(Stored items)
┌────────
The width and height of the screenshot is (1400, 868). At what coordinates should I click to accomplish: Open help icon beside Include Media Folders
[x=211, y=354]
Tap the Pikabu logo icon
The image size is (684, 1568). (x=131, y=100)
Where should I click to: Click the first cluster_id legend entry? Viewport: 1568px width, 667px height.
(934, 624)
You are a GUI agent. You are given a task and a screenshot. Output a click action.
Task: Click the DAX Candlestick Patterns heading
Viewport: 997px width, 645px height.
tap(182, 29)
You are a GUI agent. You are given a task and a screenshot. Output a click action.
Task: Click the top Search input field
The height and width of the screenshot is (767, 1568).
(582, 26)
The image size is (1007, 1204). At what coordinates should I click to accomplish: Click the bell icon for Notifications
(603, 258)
└────────
* _What the task asks_
Retype all of the entries. Keep each one exactly as written.

* _Result of the task_
The width and height of the screenshot is (1400, 868). At what coordinates should I click to accomplish: Open help icon beside Include Media Folders
[x=211, y=354]
Tap the Pikabu logo icon
The image size is (684, 1568). (x=131, y=100)
Where should I click to: Click the first cluster_id legend entry? Viewport: 1568px width, 667px height.
(934, 624)
You are a GUI agent. You are given a task and a screenshot. Output a click action.
Task: Click the DAX Candlestick Patterns heading
Viewport: 997px width, 645px height.
tap(182, 29)
You are a GUI agent. You are given a task and a screenshot. Output a click action.
Task: Click the top Search input field
The height and width of the screenshot is (767, 1568).
(582, 26)
The image size is (1007, 1204). At what coordinates should I click to accomplish: Click the bell icon for Notifications
(603, 258)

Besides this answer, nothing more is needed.